School adds weighted GPAs back to transcripts

Natasha Speiss and Chloe Park

The Faculty Academic Committee (FAC) voted to include weighted GPAs on student transcripts starting with the class of 2024, following a proposal from the Upper School Dean Team on Dec. 8. The school considered adding weighted GPAs to transcripts in September but decided to postpone the decision so it would not affect current seniors’ application process, as reported by The Chronicle on Sept. 28.

The school solely reported weighted GPAs until the class of 2021 but then decided to switch to reporting only unweighted GPAs for the classes of 2022 and 2023. However, the Upper School Dean Team decided it would be helpful to include both unweighted and weighted GPAs on student transcripts to measure rigor and academic achievement, according to Upper School Dean Sharon Cuseo.

Cuseo, who serves on the FAC, said having both GPA metrics on transcripts will encourage students to find a balance between taking difficult classes and earning high grades.

“I hope people decide to challenge themselves appropriately because no challenge is not the way to go,” Cuseo said. “If you are just paying attention to the unweighted GPA and get straight As but don’t challenge yourself, that’s not good. Nor should you take everything that you possibly can at the hardest level, so much so that it decreases your performance. I personally think that [this decision] will help people hit the sweet spot.”
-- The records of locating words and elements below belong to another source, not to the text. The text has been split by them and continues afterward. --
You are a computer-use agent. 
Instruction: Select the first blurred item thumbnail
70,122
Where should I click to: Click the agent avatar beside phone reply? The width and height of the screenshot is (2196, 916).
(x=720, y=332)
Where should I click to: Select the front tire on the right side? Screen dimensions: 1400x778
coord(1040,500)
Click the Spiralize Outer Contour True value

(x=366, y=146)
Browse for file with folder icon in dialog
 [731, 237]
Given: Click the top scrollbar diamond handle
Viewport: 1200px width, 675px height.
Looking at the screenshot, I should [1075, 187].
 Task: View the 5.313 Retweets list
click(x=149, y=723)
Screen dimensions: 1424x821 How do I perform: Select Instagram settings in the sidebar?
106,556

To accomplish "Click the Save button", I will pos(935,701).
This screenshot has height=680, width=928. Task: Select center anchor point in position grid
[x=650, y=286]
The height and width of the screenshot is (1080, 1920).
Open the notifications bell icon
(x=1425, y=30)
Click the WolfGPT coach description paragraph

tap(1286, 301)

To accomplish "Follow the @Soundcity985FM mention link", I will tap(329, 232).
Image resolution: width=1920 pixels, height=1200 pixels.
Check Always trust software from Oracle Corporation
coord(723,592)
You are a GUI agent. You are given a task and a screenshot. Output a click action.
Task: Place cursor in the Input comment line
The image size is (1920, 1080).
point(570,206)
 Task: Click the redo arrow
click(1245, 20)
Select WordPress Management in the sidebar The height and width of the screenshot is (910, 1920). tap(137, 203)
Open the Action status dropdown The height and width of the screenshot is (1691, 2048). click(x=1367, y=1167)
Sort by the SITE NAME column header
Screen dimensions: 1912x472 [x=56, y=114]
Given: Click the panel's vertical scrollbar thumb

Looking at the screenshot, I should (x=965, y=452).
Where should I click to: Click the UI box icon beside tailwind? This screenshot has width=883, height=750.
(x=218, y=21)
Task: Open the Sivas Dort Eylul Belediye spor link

While the school currently includes only unweighted GPAs on transcripts, students are able to access their weighted GPAs through the program College Kickstart. College Kickstart classifies how likely a student is to get accepted into a college based on their GPA and uses data specific to the school. Seniors also have the option to submit either their unweighted or weighted GPA through the Common App, an undergraduate college admission application that applicants may use to apply to over 1,000 member colleges and universities, regardless of what type of GPA the school transcript shows.

Upper School Dean Nia Kilgore said the Upper School Dean Team unanimously decided to draft the proposal to the FAC after they received feedback from certain college representatives that weighted GPAs would be beneficial.

“It will never be possible for us to please every college, so our thought was, ‘If there are a handful of colleges who are some of our most popular schools, or where the largest applicant groups are gonna be, then we should listen to them,’” Kilgore said. “It’s not as if we had a knee-jerk reaction. We were as thoughtful about bringing [the weighted GPA] back as we were about taking it off.”

Kilgore said colleges are still able to understand the rigor of an applicant’s course load, with or without a GPA metric.

“Colleges are not as beholden to a ‘GPA’ as we are as schools,” Kilgore said. “They will figure it out if it’s not there. We use [GPAs] because it’s an easily recognizable and understandable unit of measurement. But we thought, ‘Since we have the data, why not give it to them?’”

Science Department Head Melody Lee said the Upper School Dean Team added weighted GPAs so colleges could easily differentiate between students who took a demanding course load and those who didn’t.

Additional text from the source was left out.